OK, the real reason I’m showing all these pictures of the garden bed under construction is because (and you are forgiven for not believing this) I’m terrible at taking before-and-after pictures. I’m trying to get better at this, with only moderate success. As seen below.

I remember mowing the grass in Florida. I had (have!) a reel-type mower, and the grass there grows three inches a week in the summer, so most days I’d be out chewing down the grass. It was great exercise, but there were days when I heard about yards in the desert covered with rocks, and I dreamed about how “maintenance-free” such a yard would be. Now I have one of those rock-covered yards, and it isn’t quite as maintenance-free as it seemed, although it isn’t the three-days-a-week ordeal that hand-mowing in Florida summer was. Now it’s more like twice a year weeding and the bi-annual rock grooming.

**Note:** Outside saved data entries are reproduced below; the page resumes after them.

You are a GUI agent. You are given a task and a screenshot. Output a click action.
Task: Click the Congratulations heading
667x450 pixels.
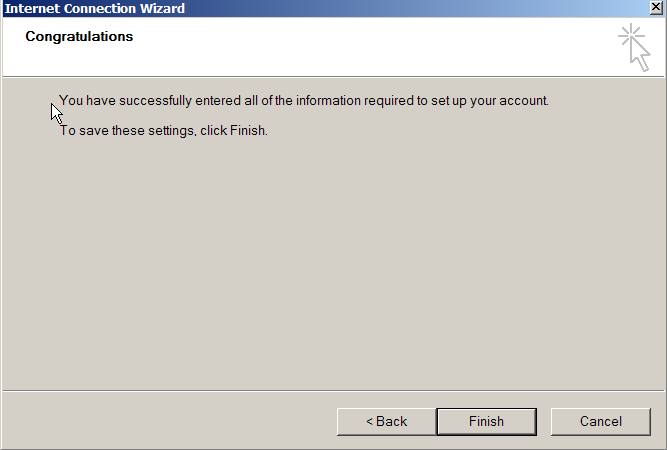pos(79,37)
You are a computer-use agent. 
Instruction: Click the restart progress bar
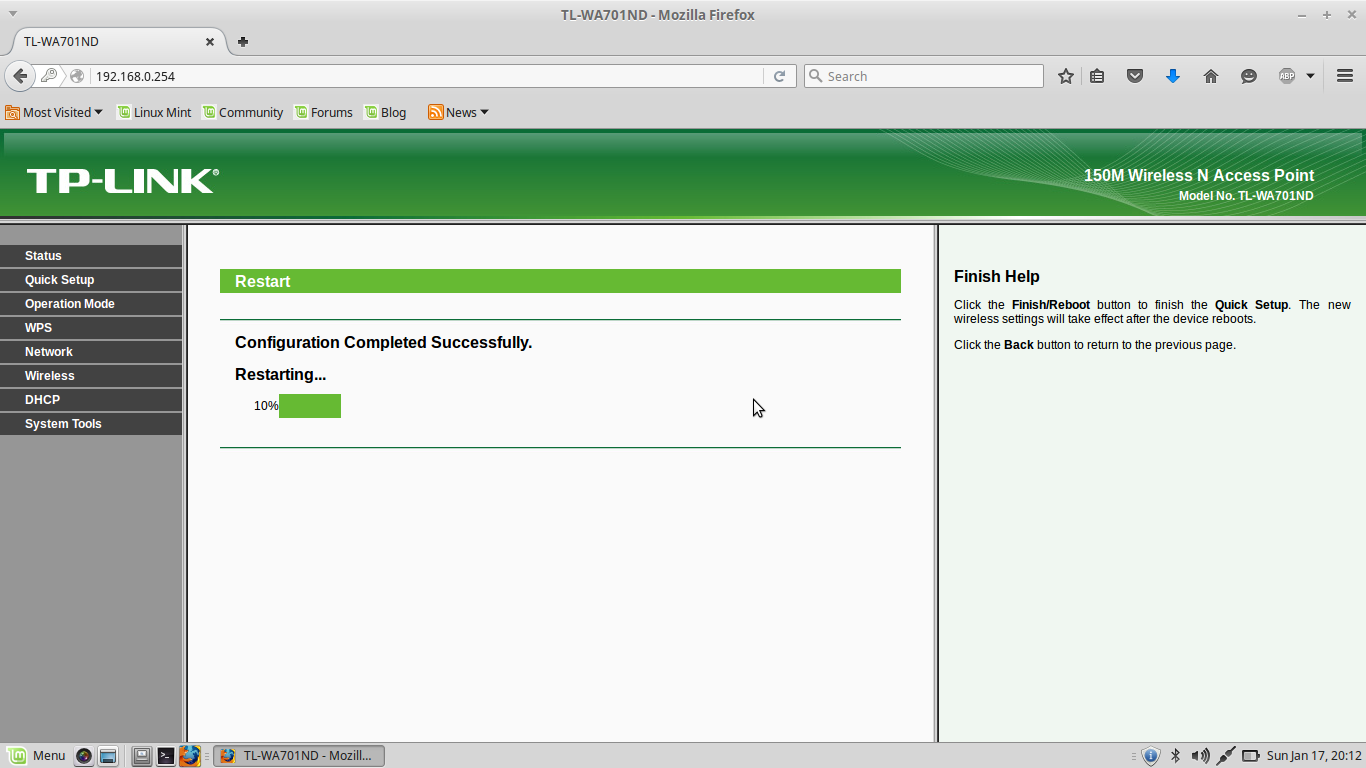click(x=310, y=405)
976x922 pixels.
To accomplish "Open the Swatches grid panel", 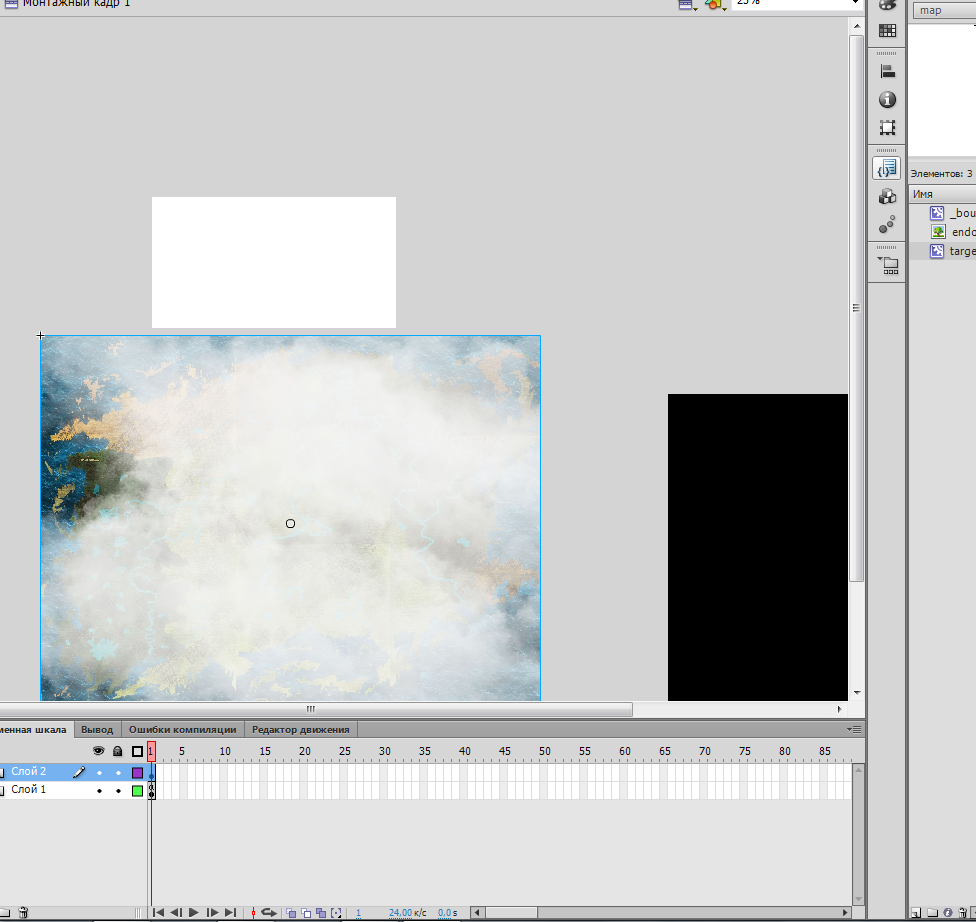I will (887, 30).
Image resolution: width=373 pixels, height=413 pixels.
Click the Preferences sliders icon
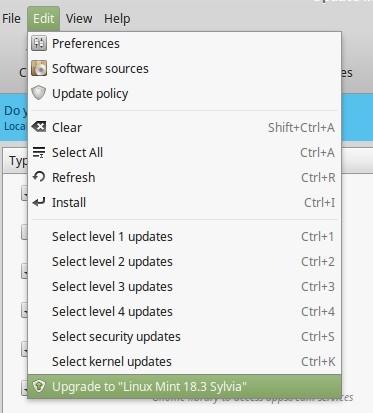coord(39,43)
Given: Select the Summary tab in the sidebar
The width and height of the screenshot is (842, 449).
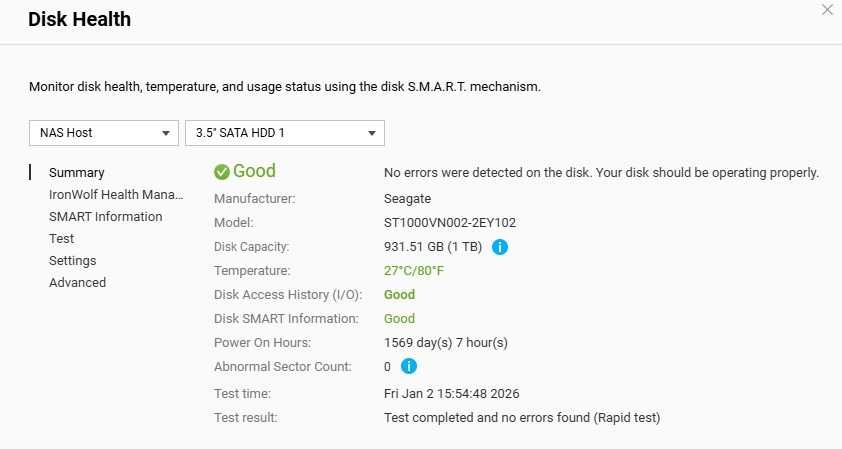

The “decorative rock” that covers the whole front yard and circles the back yard are just stones that have been hauled in and poured over the dirt. When you order them, you get to pick a color for the rocks; mine are mostly reddish. Anyway, there’s nothing but gravity holding them in place, and sometimes that gravity is not my friend. Wherever the level of the rocks is slightly higher than the surrounding dirt, the rocks have a tendency to run away, and I have to round them up and herd them back where they came from. In other places, where the rocks are slightly below the surrounding dirt, the dirt drifts over them when it rains and then the rocks need to be disinterred. And (did I mention?) it rained a lot last year. But the truth is, decorative rock looks so much more decorative when it’s on top of the dirt.

2015 was the year for rock grooming, but the rock grooming didn’t happen. I blame the extra rains, and the fact that there were more engrossing excavations going on in the yard last year. It’s not that I was ignoring those rocks though. Each day when I went out, I looked at those rocks and thought about their increasingly scruffy appearance, thought “Ugh!”, and passed them right by. This year, I will be paying for my negligence.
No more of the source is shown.